# Given task A
From the beta function derivation, repeat word for word the passage starting at "# Derivation of" and ending at "page 35 (pdf).".

# Provided text
# Derivation of Beta Function Expressions

In this post, I will derive some basic expressions of the beta function. I will follow the equation numbering of Higher Transcendental Functions (Bateman Manuscript), Volume 1, page 9 (print), page 35 (pdf).

We begin with the basic integral definition of the beta function

\mathrm{B}(x,y) = \int\limits^{1}_{0} t^{x-1} (1-t)^{y-1} \mathrm{d} t
\quad \mathrm{for} \,\, \mathrm{Re} \, x > 0 \,\, \mathrm{and} \,\, \mathrm{Re} \, y > 0
\label{eq:bf1}
\tag{1}

\mathrm{B}(x,y) = \int\limits_{0}^{\infty} \frac{v^{x-1}}{(1+v)^{x+y}} \mathrm{d} v
\quad \mathrm{for} \,\, \mathrm{Re} \, x > 0 \,\, \mathrm{and} \,\, \mathrm{Re} \, y > 0
\label{eq:bf2}
\tag{2}

To derive this equation, we begin with \eqref{eq:bf1} and make the substitution

t = \frac{v}{1+v}

to obtain

\mathrm{B}(x,y) = \int\limits_{0}^{\infty} \frac{v^{x-1}}{(1+v)^{x-1}} \Big(1 – \frac{v}{1+v}\Big)^{y-1} \frac{1}{(1+v)^{2}} \mathrm{d} v

simplification yields \eqref{eq:bf2}.

\mathrm{B}(x,y) = \int\limits_{0}^{1} \frac{(v^{x-1}+v^{y-1})}{(1+v)^{x+y}} \mathrm{d} v
\quad \mathrm{for} \,\, \mathrm{Re} \, x > 0 \,\, \mathrm{and} \,\, \mathrm{Re} \, y > 0
\label{eq:bf3}
\tag{3}

To obtain \eqref{eq:bf3} we begin with \eqref{eq:bf2} and break up the integral

\mathrm{B}(x,y) = \int\limits_{0}^{1} \frac{v^{x-1}}{(1+v)^{x+y}} \mathrm{d} v + \int\limits_{1}^{\infty} \frac{v^{x-1}}{(1+v)^{x+y}} \mathrm{d} v

and designate the last integral as I.

# Recorded information
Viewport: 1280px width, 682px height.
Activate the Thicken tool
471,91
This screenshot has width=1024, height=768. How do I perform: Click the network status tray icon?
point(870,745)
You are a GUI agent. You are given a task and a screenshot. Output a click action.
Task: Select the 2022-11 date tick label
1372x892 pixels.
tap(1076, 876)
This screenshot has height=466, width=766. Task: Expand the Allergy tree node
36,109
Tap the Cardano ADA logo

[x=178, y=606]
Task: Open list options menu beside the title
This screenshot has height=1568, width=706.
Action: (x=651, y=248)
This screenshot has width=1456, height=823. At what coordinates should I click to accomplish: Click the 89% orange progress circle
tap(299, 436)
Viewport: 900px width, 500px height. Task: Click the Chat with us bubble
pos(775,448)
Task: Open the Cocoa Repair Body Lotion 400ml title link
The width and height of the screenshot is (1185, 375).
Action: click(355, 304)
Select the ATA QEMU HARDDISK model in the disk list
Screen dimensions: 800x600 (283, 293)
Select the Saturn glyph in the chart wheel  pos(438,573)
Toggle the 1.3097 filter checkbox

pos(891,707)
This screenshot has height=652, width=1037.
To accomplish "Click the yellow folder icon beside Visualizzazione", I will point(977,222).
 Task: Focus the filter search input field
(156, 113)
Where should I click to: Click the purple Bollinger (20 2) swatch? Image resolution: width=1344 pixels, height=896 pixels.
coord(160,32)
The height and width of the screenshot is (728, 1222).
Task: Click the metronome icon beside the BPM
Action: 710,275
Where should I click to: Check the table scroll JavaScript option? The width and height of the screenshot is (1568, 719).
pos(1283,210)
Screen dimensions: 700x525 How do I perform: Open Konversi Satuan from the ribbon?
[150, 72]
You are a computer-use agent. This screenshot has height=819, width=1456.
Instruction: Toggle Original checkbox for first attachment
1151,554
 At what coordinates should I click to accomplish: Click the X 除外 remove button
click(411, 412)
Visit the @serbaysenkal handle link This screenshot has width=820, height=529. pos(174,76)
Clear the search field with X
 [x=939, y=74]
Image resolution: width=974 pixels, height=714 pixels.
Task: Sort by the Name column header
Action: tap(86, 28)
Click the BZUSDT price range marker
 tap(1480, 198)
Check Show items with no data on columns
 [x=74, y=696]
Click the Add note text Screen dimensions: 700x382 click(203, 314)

# Given task B
Reproduce the records verbatim, starting at the first line of the records and ending at the line that contains "Screen dimensions: 800x600 (283, 293)", with both of those lines included.

# Full output A
# Derivation of Beta Function Expressions

In this post, I will derive some basic expressions of the beta function. I will follow the equation numbering of Higher Transcendental Functions (Bateman Manuscript), Volume 1, page 9 (print), page 35 (pdf).

# Full output B
Viewport: 1280px width, 682px height.
Activate the Thicken tool
471,91
This screenshot has width=1024, height=768. How do I perform: Click the network status tray icon?
point(870,745)
You are a GUI agent. You are given a task and a screenshot. Output a click action.
Task: Select the 2022-11 date tick label
1372x892 pixels.
tap(1076, 876)
This screenshot has height=466, width=766. Task: Expand the Allergy tree node
36,109
Tap the Cardano ADA logo

[x=178, y=606]
Task: Open list options menu beside the title
This screenshot has height=1568, width=706.
Action: (x=651, y=248)
This screenshot has width=1456, height=823. At what coordinates should I click to accomplish: Click the 89% orange progress circle
tap(299, 436)
Viewport: 900px width, 500px height. Task: Click the Chat with us bubble
pos(775,448)
Task: Open the Cocoa Repair Body Lotion 400ml title link
The width and height of the screenshot is (1185, 375).
Action: click(355, 304)
Select the ATA QEMU HARDDISK model in the disk list
Screen dimensions: 800x600 (283, 293)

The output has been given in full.